» **Trecho do documento**:
+ + +

Dez anos depois, em 1993, a matéria “Peças do Museu não teriam relação com o Estado” salienta que o prédio estava precisando de pintura interna e externa, sistema de iluminação adequada e necessitava combater infiltrações. Além disso, embora tendo nome e endereço fixo para figurar nas referências turísticas da cidade, ele não “existia”, conforme o texto.

“O que não impede de contar com 11 funcionários, a maior parte com idade acima de 55 anos e sem qualificação. ‘Falta historiador, pesquisador’, diz Margarita Hernandez, contratada no período para cuidar do projeto de inauguração do Museu”, traz a publicação.

Professor do Curso de Arquitetura e Urbanismo da Universidade Federal do Ceará, Romeu Duarte situa a magnitude estrutural e conceitual do Museu do Ceará, a começar pelo território que ele ocupa: está localizado no prédio da antiga Assembleia Provincial, projetada pelo arquiteto pernambucano Adolfo Herbster, autor de uma série de planos para Fortaleza no século XIX. A construção foi iniciada em 1856, sendo terminada em 1871. 

Antes de se tornar o que hoje é, abrigou a Faculdade de Direito e a Assembleia Legislativa do Estado do Ceará, bem como, por curto tempo, a Academia Cearense de Letras. Desde 1990, o edifício é ocupado pelo Museu do Ceará, tombado pelo Iphan em 1973. Nele foram discutidos e aprovados atos importantes, tais como os que embasaram a Abolição da Escravidão na Província do Ceará, em 1884, quatro anos antes da Lei Áurea. 

“Portanto, constitui-se em um marco histórico e artístico, dialogando com a Praça dos Leões, a Igreja do Rosário, o Palácio da Luz, o Hotel Brasil e o Palácio do Comércio, entre outros bens imóveis existentes à sua volta, tombados ou não. Ali se configura um interessante conjunto arquitetônico urbano construído em tempos diferentes, parte do corredor histórico-cultural do Centro de Fortaleza”.

Detalhes preciosos, futuro à espera

A arquitetura do edifício do Museu é outro realce: pode ser considerada de aspecto neoclássico tardio – linguagem empregada na construção de prédios públicos no Ceará à época, tal como a antiga Casa de Detenção de Fortaleza.

Entre as características, estão austeridade de linhas e emprego da simetria na composição de fachadas, marcadas por aberturas encimadas com tímpanos em arco pleno. O acesso é demarcado por um pórtico com colunas em mármore de Carrara e coroado por um frontão.

Tantos detalhes fazem o professor Romeu Duarte lamentar profundamente a atual realidade do equipamento. “Fechado há quatro anos, implora por obras de conservação e restauro, além da substituição e atualização das instalações. Enquanto isso não acontece, vemos que outros equipamentos culturais do Estado, tais como o Museu da Imagem e do Som e a Estação das Artes, foram recuperados e encontram-se em pleno funcionamento”, enumera.

+ + +

» **Objetivo do exercício**:
Transcreva palavra por palavra o trecho sobre o Museu do Ceará, começando nas palavras "Dez anos depois, em" e parando depois de "traz a publicação.". As linhas que vêm depois são um material à parte, sem ligação com o trecho.

» **Material fornecido**:
+ + +

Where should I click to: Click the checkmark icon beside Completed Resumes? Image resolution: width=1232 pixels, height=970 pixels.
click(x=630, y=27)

+ + +

» **Espaço da resposta**:
Dez anos depois, em 1993, a matéria “Peças do Museu não teriam relação com o Estado” salienta que o prédio estava precisando de pintura interna e externa, sistema de iluminação adequada e necessitava combater infiltrações. Além disso, embora tendo nome e endereço fixo para figurar nas referências turísticas da cidade, ele não “existia”, conforme o texto.

“O que não impede de contar com 11 funcionários, a maior parte com idade acima de 55 anos e sem qualificação. ‘Falta historiador, pesquisador’, diz Margarita Hernandez, contratada no período para cuidar do projeto de inauguração do Museu”, traz a publicação.